The Heidelberg Käte Hamburger Centre for Apocalyptic and Postapocalyptic Studies is one of a total of 14 Käte Hamburger Centers established by the German Federal Ministry of Education and Research (BMBF). The first ten collegia have been funded since 2007 as part of the BMBF initiative “Freiraum für die Geisteswissenschaften” (Freedom for the Humanities). They were or are dedicated to topics of the humanities. In a new funding round announced in 2019, the BMBF is now additionally promoting transdisciplinary projects that address areas of research in collaboration between the humanities and the life, natural, technical or engineering sciences. CAPAS is one of the first two BMBF-funded Käte Hamburger Center with such a transdisciplinary approach.

FUNDING GOALS

With the Käte Hamburger collegia, the BMBF is strengthening top-level research in the humanities in Germany with the aim of increasing its worldwide visibility. The collegia are intended to promote interdisciplinary cooperation between German universities and intensify their networking with excellent research centers, universities and academies in Europe and around the world. As places of free research, they enable the development of new research questions as well as their testing.

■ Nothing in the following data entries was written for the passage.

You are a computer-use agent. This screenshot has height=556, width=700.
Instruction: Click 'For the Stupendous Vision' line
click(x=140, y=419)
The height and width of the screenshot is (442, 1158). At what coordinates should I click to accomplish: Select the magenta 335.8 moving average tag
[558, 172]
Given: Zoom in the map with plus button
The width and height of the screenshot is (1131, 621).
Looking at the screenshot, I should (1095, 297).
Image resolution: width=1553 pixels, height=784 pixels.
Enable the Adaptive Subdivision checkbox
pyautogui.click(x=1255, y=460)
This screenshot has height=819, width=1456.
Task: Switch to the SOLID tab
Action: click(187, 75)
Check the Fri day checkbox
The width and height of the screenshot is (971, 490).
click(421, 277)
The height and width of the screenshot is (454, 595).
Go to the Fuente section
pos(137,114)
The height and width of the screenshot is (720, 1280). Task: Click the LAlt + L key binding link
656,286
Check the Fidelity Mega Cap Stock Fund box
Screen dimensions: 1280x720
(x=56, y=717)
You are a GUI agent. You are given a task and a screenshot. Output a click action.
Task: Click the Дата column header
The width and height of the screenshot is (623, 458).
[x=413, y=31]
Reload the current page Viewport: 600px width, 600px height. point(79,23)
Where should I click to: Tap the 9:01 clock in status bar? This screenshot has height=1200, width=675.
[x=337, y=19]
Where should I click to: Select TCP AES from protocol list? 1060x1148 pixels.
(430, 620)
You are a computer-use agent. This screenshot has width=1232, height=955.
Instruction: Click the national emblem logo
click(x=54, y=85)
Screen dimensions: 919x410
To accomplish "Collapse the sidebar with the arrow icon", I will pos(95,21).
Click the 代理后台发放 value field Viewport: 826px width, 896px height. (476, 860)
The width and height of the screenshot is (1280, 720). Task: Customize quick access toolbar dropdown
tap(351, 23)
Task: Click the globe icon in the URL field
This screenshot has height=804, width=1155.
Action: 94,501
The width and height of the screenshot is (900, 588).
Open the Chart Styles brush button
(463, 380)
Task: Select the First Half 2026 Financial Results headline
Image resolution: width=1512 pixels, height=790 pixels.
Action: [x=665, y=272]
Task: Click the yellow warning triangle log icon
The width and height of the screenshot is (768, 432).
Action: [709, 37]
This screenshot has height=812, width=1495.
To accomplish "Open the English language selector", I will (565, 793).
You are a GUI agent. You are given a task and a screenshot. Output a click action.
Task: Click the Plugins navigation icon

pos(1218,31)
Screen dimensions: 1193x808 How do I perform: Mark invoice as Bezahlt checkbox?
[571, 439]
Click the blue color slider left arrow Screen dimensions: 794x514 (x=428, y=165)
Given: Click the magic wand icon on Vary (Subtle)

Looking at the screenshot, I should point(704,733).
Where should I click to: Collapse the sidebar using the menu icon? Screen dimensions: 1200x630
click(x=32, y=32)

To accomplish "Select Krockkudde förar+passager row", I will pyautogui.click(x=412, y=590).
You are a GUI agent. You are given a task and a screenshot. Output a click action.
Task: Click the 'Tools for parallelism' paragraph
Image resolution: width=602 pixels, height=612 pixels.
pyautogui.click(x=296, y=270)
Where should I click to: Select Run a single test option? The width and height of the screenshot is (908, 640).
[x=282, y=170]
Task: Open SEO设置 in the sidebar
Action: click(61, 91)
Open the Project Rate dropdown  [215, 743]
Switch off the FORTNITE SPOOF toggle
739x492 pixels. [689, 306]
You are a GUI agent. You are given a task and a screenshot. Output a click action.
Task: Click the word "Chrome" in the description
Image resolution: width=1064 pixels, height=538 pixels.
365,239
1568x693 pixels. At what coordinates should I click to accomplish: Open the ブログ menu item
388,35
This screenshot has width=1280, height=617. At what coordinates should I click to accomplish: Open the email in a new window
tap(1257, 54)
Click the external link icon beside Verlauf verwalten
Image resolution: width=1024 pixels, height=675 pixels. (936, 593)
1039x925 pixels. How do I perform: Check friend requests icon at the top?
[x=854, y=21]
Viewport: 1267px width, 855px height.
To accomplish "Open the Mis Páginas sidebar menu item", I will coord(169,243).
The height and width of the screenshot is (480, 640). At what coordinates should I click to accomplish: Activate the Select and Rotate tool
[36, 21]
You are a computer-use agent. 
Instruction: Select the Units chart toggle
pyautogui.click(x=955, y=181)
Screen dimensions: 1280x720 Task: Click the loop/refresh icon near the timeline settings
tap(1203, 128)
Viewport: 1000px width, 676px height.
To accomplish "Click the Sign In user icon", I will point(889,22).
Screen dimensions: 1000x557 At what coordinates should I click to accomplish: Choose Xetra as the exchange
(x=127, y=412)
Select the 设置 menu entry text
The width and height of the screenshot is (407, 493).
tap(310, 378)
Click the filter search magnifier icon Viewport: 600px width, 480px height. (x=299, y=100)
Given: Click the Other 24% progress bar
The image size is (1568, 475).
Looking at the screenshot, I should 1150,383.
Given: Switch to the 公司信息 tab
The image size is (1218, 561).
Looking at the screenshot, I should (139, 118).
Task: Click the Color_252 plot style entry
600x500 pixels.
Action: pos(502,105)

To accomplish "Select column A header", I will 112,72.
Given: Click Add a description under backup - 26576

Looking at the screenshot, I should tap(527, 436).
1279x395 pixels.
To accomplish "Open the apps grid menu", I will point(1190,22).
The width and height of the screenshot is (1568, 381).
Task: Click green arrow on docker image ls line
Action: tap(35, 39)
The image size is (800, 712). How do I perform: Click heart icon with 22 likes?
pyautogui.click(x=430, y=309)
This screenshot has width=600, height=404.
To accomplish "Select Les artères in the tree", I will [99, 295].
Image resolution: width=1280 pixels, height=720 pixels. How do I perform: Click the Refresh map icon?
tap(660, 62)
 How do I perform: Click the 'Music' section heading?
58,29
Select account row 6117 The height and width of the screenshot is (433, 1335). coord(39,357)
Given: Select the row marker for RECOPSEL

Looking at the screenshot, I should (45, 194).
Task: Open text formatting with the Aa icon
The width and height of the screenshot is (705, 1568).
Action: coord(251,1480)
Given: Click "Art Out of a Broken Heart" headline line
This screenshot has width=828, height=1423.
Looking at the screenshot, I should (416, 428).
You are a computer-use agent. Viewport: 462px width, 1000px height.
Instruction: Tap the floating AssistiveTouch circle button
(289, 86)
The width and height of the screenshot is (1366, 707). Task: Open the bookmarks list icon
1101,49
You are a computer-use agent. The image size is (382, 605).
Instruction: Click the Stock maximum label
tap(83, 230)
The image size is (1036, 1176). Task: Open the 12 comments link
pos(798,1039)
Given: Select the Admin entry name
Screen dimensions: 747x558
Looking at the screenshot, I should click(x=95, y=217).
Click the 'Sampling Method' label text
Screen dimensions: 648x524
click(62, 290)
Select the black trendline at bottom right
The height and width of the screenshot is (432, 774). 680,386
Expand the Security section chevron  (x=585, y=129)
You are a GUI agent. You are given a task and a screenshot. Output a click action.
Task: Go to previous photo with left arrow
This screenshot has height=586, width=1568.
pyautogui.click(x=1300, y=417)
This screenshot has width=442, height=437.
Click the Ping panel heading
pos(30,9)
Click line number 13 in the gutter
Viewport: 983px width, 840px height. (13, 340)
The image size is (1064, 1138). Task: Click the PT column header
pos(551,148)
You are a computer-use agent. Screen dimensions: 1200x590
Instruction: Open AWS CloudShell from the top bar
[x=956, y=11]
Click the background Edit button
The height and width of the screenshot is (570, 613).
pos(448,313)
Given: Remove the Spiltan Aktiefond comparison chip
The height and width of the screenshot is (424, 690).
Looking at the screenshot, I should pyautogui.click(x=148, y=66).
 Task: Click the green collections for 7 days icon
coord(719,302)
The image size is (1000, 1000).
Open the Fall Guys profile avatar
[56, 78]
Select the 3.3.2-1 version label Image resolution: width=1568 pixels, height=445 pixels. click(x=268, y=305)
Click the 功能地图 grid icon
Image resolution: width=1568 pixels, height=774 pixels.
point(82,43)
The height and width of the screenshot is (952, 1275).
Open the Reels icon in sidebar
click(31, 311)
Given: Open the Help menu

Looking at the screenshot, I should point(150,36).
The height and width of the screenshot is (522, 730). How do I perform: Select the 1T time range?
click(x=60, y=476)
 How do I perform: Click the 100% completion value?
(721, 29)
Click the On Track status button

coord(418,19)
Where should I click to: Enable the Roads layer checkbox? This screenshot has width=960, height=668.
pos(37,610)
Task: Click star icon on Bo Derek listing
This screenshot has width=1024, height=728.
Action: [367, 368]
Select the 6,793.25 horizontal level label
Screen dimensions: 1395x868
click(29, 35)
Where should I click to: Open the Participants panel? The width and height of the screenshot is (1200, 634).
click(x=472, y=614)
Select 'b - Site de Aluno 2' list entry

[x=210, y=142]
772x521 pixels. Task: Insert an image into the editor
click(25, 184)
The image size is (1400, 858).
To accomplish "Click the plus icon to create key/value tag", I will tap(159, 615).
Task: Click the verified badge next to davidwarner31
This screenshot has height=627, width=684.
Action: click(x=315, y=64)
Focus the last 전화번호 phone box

The programmatic focus of each Käte Hamburger International Centre is dedicated to a topic or problem area that requires an international or comparative research perspective. Scientists from all over the world – so-called fellows – are invited to conduct research free of other obligations for a period of up to one year on the respective main topics of the collegia.

WHO WAS KÄTE HAMBURGER?

Käte Hamburger (1896-1992) is a significant German philologist, philosopher and literary theorist. She was initially enrolled in art history, history and literary history in Berlin, and later in philosophy in Munich. In 1922, she received her doctorate with a dissertation on "Schillers Analyse des Menschen als Grundlegung seiner Kultur- und Geschichtsphilosophie". Due to her Jewish origin, Käte Hamburger was forced to emigrate to Swedish exile in 1934, where she worked as a journalist, writer and German teacher. From 1957, one year after her return to Germany, until 1977, she taught as an adjunct professor of literary studies and aesthetics at the Technical University of Stuttgart.

Käte Hamburger became known for her volume “Die Logik der Dichtung”, published in 1957, which established her international standing within literary studies. Her work is characterised by a great diversity of methods and topics. Her studies on Schiller, Rilke, Tolstoy, Ibsen, and Thomas Mann, to only name a few, have had a significant influence on literary studies of the postwar period. In her research, Käte Hamburger always went beyond the boundaries of her subject. She addressed topics across various disciplines such as philosophical and aesthetic questions, the relationship between literature and ethics, contemporary theater, and the new medium of film.